Assignment. Write only the number of lines in the records beneath that hold "indicator".

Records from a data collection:
----------------------------------------
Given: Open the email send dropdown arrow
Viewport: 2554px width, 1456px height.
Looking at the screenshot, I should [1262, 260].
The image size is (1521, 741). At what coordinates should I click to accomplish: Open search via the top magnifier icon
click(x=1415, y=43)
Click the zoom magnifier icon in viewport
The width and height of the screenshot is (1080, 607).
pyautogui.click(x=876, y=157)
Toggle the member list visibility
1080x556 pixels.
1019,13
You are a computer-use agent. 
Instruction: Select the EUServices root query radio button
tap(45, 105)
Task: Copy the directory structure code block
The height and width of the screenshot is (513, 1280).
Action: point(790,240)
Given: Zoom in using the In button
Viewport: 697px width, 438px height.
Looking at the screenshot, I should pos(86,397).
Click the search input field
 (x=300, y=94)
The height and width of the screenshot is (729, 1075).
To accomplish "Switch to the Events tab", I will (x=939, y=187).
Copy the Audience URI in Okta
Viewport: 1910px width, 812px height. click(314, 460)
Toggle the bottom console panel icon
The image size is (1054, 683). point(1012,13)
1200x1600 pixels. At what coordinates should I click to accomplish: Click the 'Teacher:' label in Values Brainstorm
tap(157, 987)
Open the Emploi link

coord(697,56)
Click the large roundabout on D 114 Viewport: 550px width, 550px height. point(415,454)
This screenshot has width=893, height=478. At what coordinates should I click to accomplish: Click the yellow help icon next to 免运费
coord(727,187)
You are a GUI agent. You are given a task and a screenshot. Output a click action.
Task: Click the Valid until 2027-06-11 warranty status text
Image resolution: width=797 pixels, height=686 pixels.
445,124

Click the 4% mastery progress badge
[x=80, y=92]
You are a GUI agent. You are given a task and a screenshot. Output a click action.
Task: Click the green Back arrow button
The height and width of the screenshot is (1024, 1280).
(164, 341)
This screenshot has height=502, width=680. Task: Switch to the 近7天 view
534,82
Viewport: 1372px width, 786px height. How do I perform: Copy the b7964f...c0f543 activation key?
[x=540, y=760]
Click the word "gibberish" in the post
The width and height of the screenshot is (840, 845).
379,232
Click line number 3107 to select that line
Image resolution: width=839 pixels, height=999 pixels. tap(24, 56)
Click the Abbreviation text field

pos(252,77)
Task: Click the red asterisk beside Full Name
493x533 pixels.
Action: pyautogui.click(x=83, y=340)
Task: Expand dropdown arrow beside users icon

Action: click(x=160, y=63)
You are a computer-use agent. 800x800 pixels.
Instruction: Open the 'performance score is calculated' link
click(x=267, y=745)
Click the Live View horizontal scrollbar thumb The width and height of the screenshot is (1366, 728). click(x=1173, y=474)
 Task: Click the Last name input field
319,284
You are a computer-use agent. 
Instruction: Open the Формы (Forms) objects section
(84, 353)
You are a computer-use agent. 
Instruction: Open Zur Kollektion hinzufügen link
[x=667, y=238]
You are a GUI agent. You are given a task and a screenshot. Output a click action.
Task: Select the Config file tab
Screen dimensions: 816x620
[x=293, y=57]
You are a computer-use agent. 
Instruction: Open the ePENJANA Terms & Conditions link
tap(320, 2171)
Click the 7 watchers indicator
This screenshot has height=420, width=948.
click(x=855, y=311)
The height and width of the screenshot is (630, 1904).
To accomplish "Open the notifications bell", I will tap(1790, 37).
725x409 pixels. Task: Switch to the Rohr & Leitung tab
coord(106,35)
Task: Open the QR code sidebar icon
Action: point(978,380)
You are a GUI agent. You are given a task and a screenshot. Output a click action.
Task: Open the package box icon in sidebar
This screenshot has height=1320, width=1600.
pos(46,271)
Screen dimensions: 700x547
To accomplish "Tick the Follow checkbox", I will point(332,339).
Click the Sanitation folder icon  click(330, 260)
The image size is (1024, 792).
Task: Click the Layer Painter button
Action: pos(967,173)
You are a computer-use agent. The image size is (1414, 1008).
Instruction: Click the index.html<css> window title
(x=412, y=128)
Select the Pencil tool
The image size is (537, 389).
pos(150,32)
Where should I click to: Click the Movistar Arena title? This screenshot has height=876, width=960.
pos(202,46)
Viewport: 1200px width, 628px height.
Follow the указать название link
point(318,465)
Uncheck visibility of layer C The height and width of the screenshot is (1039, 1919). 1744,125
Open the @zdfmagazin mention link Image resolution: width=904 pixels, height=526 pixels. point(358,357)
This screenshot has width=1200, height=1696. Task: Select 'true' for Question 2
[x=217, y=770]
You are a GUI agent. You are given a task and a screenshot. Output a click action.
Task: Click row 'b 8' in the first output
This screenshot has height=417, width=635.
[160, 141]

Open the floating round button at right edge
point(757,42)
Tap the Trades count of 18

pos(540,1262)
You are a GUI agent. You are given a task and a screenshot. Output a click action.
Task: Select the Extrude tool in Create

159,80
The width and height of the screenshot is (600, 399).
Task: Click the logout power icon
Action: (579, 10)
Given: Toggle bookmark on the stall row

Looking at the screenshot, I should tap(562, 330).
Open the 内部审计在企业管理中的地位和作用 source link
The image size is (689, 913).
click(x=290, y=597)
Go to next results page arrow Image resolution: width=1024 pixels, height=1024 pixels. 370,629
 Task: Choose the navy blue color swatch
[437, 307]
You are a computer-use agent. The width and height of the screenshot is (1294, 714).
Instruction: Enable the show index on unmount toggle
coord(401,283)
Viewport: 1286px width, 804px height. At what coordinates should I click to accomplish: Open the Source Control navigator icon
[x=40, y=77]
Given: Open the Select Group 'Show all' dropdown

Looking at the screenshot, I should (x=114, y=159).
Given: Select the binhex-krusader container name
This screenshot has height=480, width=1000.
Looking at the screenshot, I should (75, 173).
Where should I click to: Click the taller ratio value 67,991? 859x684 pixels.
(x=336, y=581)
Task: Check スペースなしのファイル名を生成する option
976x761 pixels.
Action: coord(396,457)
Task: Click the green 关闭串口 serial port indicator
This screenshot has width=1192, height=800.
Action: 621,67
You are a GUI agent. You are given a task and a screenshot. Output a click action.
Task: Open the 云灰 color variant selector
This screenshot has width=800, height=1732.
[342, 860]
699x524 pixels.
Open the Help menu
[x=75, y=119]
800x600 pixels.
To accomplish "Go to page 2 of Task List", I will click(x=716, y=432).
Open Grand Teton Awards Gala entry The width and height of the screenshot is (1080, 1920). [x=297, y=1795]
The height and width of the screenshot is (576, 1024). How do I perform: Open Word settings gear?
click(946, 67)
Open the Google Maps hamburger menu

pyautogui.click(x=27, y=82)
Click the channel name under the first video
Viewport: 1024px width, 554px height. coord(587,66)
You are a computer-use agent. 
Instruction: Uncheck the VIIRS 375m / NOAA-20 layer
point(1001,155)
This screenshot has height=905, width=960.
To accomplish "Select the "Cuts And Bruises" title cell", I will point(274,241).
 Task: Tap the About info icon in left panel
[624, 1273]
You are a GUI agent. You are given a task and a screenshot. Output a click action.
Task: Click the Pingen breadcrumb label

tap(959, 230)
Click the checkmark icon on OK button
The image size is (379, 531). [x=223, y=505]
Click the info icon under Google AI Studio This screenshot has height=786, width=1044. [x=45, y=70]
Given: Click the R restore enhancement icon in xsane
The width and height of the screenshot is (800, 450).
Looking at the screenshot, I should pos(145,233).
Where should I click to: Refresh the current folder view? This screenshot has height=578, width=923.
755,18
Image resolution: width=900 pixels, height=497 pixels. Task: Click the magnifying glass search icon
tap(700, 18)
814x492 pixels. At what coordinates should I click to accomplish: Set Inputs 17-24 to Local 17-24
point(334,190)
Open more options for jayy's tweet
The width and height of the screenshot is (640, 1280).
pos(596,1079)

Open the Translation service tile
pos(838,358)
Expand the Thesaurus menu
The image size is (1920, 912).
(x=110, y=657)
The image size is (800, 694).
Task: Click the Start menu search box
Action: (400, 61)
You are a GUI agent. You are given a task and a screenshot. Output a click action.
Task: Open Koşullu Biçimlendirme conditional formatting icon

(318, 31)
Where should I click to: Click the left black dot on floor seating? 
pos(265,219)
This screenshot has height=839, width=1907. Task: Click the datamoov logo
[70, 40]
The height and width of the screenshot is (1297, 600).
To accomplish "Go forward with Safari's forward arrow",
----------------------------------------
Solution below. 2